Mayor Corrigan receives Blue Communities award from Council of Canadians activist Elsie Dean and Elizabeth Briemberg, CUPE Water Watch coordinator Robin Jane Roff.
Burnaby Now reports, “Mayor Derek Corrigan is raising concerns about consultation in respect to Kinder Morgan’s plan to expand the Trans Mountain pipeline, which runs oil from Alberta to Burnaby. …(He said) ‘The idea is this is all about money, it’s about the sale of Alberta oil, it’s about the government getting taxes, and in their view this is in the national interest, and the concerns of people in Burnaby or North Van or Vancouver don’t matter a hill of beans compared to what we see to be large economic interests of the multinational corporations who want access to this oil’. …Corrigan said residents will also have concerns, especially given the 2007 rupture of Kinder Morgan’s pipeline in the Burnaby’s Westridge neighbourhood, which sprayed nearby homes with crude oil after a contractor struck the line.”

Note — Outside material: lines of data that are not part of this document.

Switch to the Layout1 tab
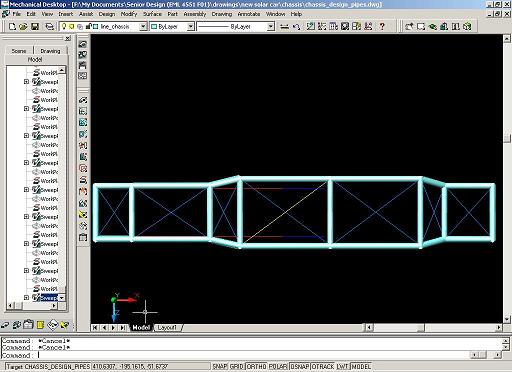The height and width of the screenshot is (372, 512). pyautogui.click(x=167, y=327)
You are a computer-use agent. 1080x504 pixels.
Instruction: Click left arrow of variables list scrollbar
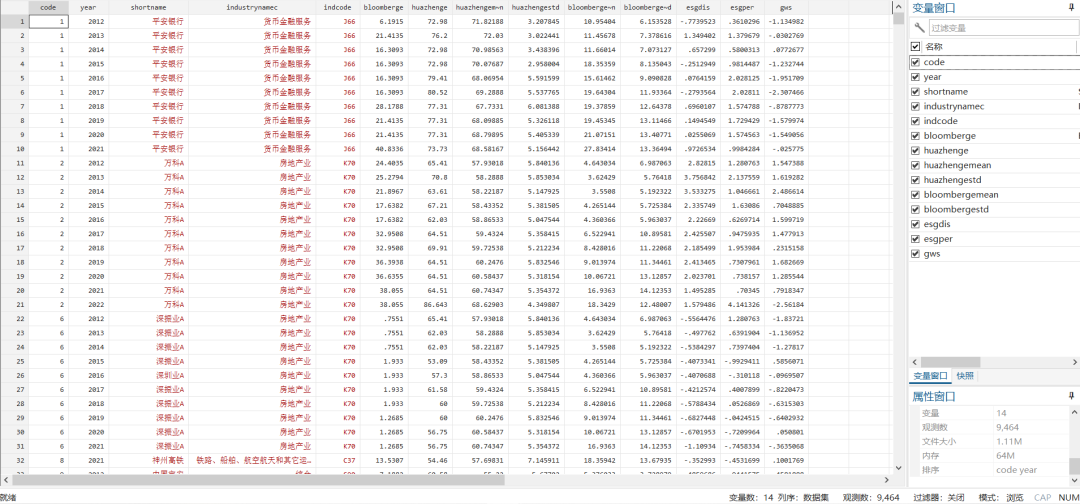click(x=914, y=362)
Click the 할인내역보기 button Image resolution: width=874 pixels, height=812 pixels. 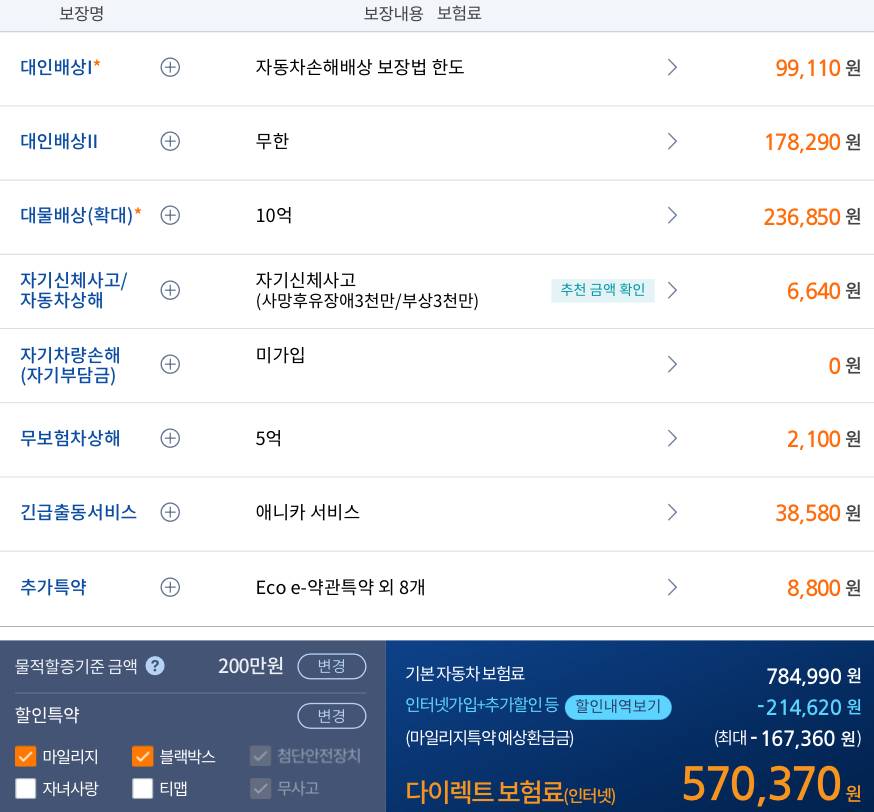(618, 707)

“Kinder Morgan recently announced that plans to twin the 1,150-kilometre line are moving forward, following a successful ‘open season’ process, where shippers agreed to long-term binding contracts in the event of expansion. The company is still working on the project’s details and needs National Energy Board approval before going ahead, but there is talk of expanding the Westridge Marine Terminal, where tankers fill up with crude for overseas markets. …Roughly 90 per cent of gas in the Lower Mainland comes from oil sent down the Trans Mountain pipeline, which has a maximum capacity of 300,000 barrels per day. If the line is fully twinned, capacity could grow to 700,000 barrels, and there would be increased tanker traffic in the Burrard Inlet as Asian demand for Canadian crude rises.”

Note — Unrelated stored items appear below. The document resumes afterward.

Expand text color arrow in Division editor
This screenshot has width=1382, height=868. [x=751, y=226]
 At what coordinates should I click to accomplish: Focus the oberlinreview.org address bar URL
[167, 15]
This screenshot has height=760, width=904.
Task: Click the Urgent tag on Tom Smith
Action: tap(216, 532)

Vancouver’s primary port area is located in the Burrard Inlet. Burnaby is located just south-east of its Central Harbour, while North Vancouver is just north of its Inner Harbour. Downtown Vancouver and Stanley Park form a boundary between the Outer Harbour and the Inner Habour of Burrard Inlet.
The article notes, “Kinder Morgan spokesperson Lexa Hobenshield said the public will have a say. ‘With respect to public consultation, and other aspects related to preparing a regulatory application, the process will take 18 months or more. During that time, we anticipate engaging the residents of Burnaby and others interested in expansion. There will be opportunities to obtain more information, ask questions and provide feedback. We have not yet set venues or specific dates and times,’ she said.”